Notably, Microsoft Corp. has engaged Karya to source local speech data for its AI products, while the Bill & Melinda Gates Foundation is working with Karya to rectify gender biases in data underpinning AI chatbots. Google, under Alphabet Inc., is also relying on Karya and other local partners to accumulate speech data across 85 Indian districts, with plans to expand to every district and develop a generative AI model for 125 Indian languages.
Many AI services have been predominantly developed using English-language internet data, leading to inadequate representation of languages used by internet users in other countries, particularly in India, where nearly one billion potential users are seeking AI-powered solutions in various domains. Addressing this linguistic gap is crucial to ensuring that AI systems do not perpetuate harmful stereotypes or produce misinformation.

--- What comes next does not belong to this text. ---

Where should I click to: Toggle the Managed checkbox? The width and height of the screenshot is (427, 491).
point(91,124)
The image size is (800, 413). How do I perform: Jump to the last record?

Karya, a social impact startup headquartered in Bangalore, supported by grants, has succeeded in broadening language representation by specifically targeting rural workers who might otherwise be overlooked for such tasks. Karya’s app functions offline and offers voice support for those with limited literacy, attracting over 32,000 crowdsourced workers in India who have completed millions of paid digital tasks, including image recognition, contour alignments, video annotation, and speech annotation.

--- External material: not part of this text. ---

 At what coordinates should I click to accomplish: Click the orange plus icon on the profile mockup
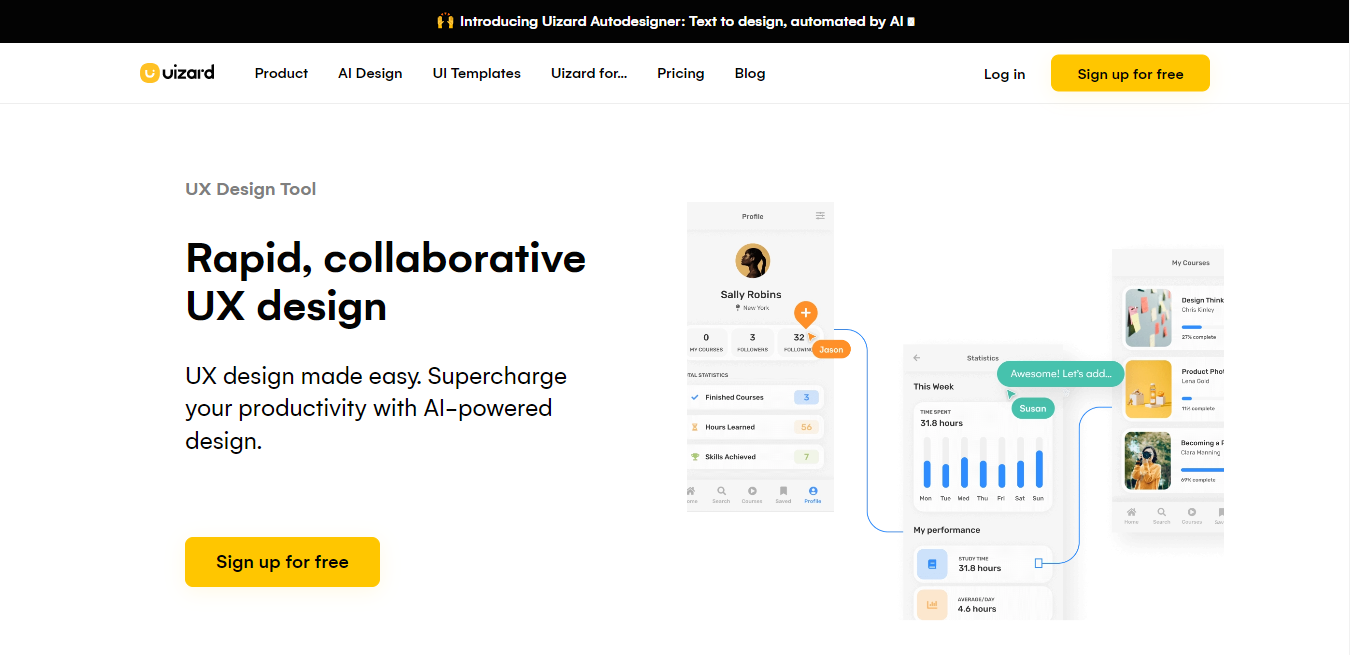[x=805, y=312]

For Chopra, the mission extends beyond data supply to poverty alleviation. Growing up in an impoverished neighborhood in West Delhi, he has made it his life’s goal to leverage technology for poverty reduction. “It takes a mere $1,500 in savings to make an Indian eligible to enter the middle class,” says Chopra. “But the impoverished can take 200 years to reach that level of savings.“
Recognizing Microsoft’s substantial expenditures on collecting speech data, albeit of subpar quality, Chopra founded Karya, amassing 10,000 hours of Marathi speech data for Microsoft’s AI services. “Tech companies want the data, accent and all,” Chopra notes. “You cough, they want that in the speech – it represents natural language.”
Researchers, including Saikat Guha at Microsoft Research India, have acknowledged the superior quality of Karya’s data, emphasizing the positive impact of fair compensation on workers’ dedication and the resulting data quality.
Karya’s reach is not confined to India, as it explores opportunities to offer its platform as a service to organizations in Africa and South America, opening the door to similar transformative work.
For now, in the village of Yelandur, south of Bangalore, countless young, school-educated women eagerly anticipate Karya’s next project – transcribing Kannada audio recordings. Among them is Shambhavi S., who, while caring for her family, has found a means to earn and educate her children, driven by a desire for a brighter future.
Conclusion:
Karya’s disruptive approach to data collection for AI, focusing on fair compensation and linguistic diversity, is reshaping the market dynamics. Tech giants’ partnerships with Karya signify a shift towards prioritizing high-quality data to cater to non-English speaking users, potentially leading to more inclusive and effective AI products in the global market.